The following key components of all qualified studies were recorded independently by two investigators (XZ and SI): first author's name, publication year, country origin, BC type, characteristics of controls and matching criteria, study design, tumor-node-metastasis stage, tumor size, sampling site, ethnicity, genotyping methods, reference control, RNA extraction, measurement methods, total number of cases and controls, cut-off value, P-value for Hardy-Weinberg equilibrium (HWE) of controls, and true and false positives and negatives [43]. Any inconsistencies or disagreements in the research process were resolved through debate and consultations.
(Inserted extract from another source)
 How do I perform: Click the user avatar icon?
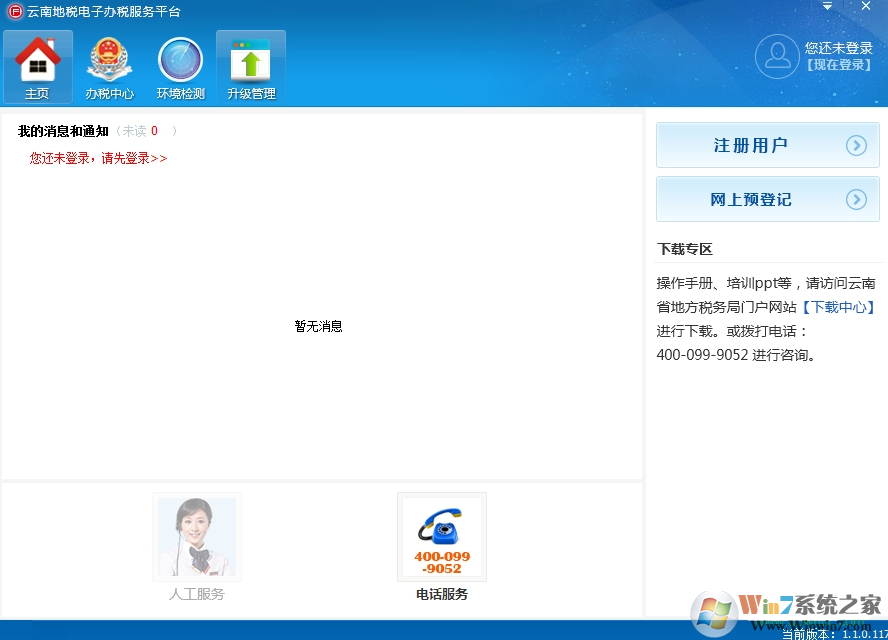coord(777,56)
If they could not reach a consensus, a third partner (JF) resolved these disagreements according to the original data. We also e-mailed the corresponding authors of the selected articles to obtain any missing or additional information and copies of the original data required for the meta-analysis.

Quality assessment

This present study was performed systematically in accordance with the guidelines of the preferred reporting items for PRISMA [46]. Diagnostic accuracy of studies was validated by QUADAS-2 tool in patient selection, index test, reference standard, and flow timing [47]. QUADAS-2 was assessed to determine the quality of all the studies by three authors (XZ, SI and HH) and any disagreements were resolved through a discussion. Each of the assessment was subjected to seven questions with the answered with “yes”, “no”, or “unclear”. The answer of “yes” means that a study's risk bias can be judged as low, while “no” and “unclear” mean that the risk of bias can be referred as high. The quality assessment table for each selected study is sorted in Supplementary Table 1.

Statistical analysis

Meta-analysis was performed using Manager Software version 5.2 (software update; The Nordic Cochrane Centre, Copenhagen, Denmark). Data was presented as mean ± Std. deviation (SD) or median (range), including a description of qualitative variables such as number and percentage. Pooled sensitivity, pooled specificity, PLR, NLR, DOR, and corresponding 95% CIs were calculated to evaluate the diagnostic value of miR-34a. HWE was checked by χ2 test. The heterogeneity of the combined DOR was evaluated with Cochran's Q test and the Higgins I-squared statistic from non-threshold effect. To identify cut-off threshold effects, spearman's rank correlation coefficient test was used to determine associations between two sensitivity and specificity [26]. They were considered statistically heterogeneous if they displayed P < 0.05 and/or I2 > 50% [48]. Subgroup analysis was conducted to determine the source of existing heterogeneity. The diagnostic threshold effect was analyzed by the Spearman correlation coefficient test. Additionally, we examined the correlation between miR-34a expression and the clinicopathological variables in BC through OR [49]. Forest plot was used to estimate the diagnostic effects of miR-34a expression on BC diagnosis. Publication bias was evaluated by funnel plot and Egger's regression test [50]. The value less than 0.05 for “Pr > |z|” was considered as potential publication bias [48, 50]. All reported P values were two-sided and P < 0.05 was considered statistically significant. All statistical analyses were carried out using MetaDiSc version 1.4 and R software (version 3.3.1) packages included “mada” (for sensitivity and specificity analysis).

CONCLUSIONS

Despite some limitations, the data of the present meta-analysis suggests that miR-34a displays excellent characteristics in BC detection as well as exhibits characteristics of a more accurate diagnostic biomarker in tissue samples of IBC patients. Furthermore, our meta-analysis indicates that miR-34a could be a promising and novel non-invasive biomarker in diagnosing BC.